От Густава стали сбегать его слуги, придворные, иностранные дворяне, служившие у него. Русский царь охотно принимал их на службу с хорошими условиями, подумывая о том, стоит ли выдавать свою красавицу-дочь за такого человека, который, ко всему прочему, отказывается принять православную веру.
Однажды Густав, разгоряченный вином, вспылил, наговорил в присутствии царского врача всяких дерзостей: он не будет ничего делать в ущерб своей родине, Швеции, требует отпустить его в Западную Европу, жениться он здесь на православной не собирается, а если его не выпустят из России, то он устроит пожар в Москве. Обычно так орут пьяные студенты. Бесшабашный Густав чем-то был очень похож на них. В Польше под наблюдением иезуитов он изучил итальянский, немецкий, польский, латинский и русский языки, прекрасно знал и любил химию, за что его не зря прозвали «вторым Парацельсом». А здесь он жил напропалую. Как талантливый выпускник какого-нибудь химфака, поступивший в аспирантуру, но еще не приступивший к занятиям.

> **Исходные данные**:
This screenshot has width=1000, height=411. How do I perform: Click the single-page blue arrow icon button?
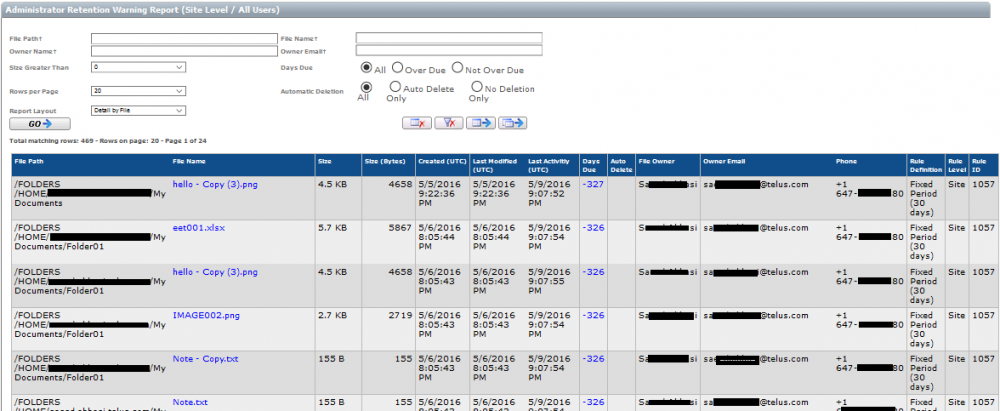coord(481,123)
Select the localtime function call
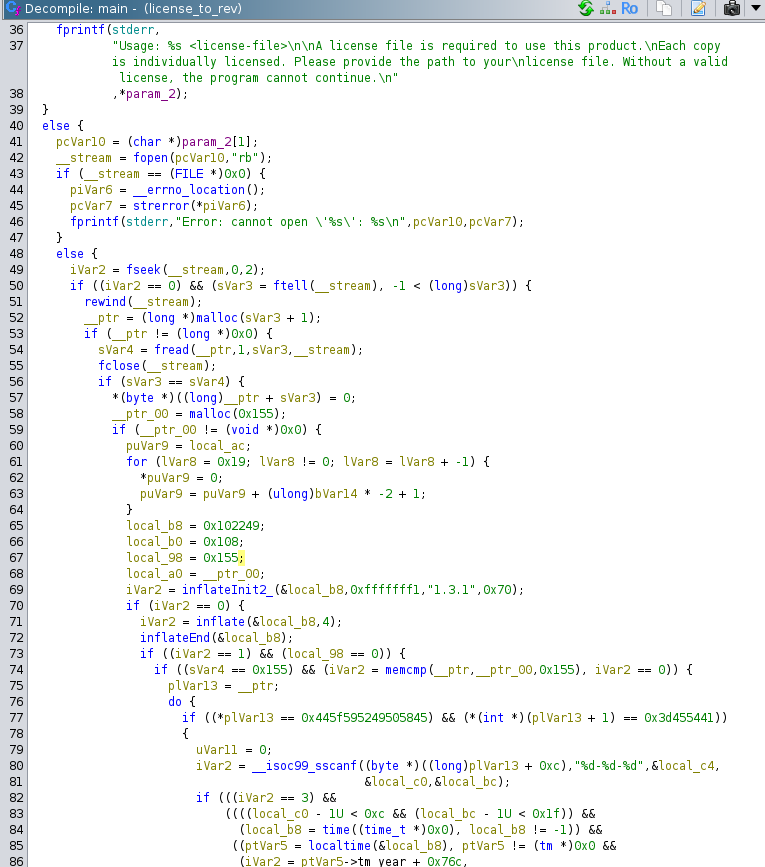This screenshot has width=765, height=867. (340, 846)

> **Что сделать**:
Перепишите из отрывка о Густаве слово в слово кусок, который начинается со слов «От Густава стали» и заканчивается словами «принять православную веру.».

> **Ваш ответ**:
От Густава стали сбегать его слуги, придворные, иностранные дворяне, служившие у него. Русский царь охотно принимал их на службу с хорошими условиями, подумывая о том, стоит ли выдавать свою красавицу-дочь за такого человека, который, ко всему прочему, отказывается принять православную веру.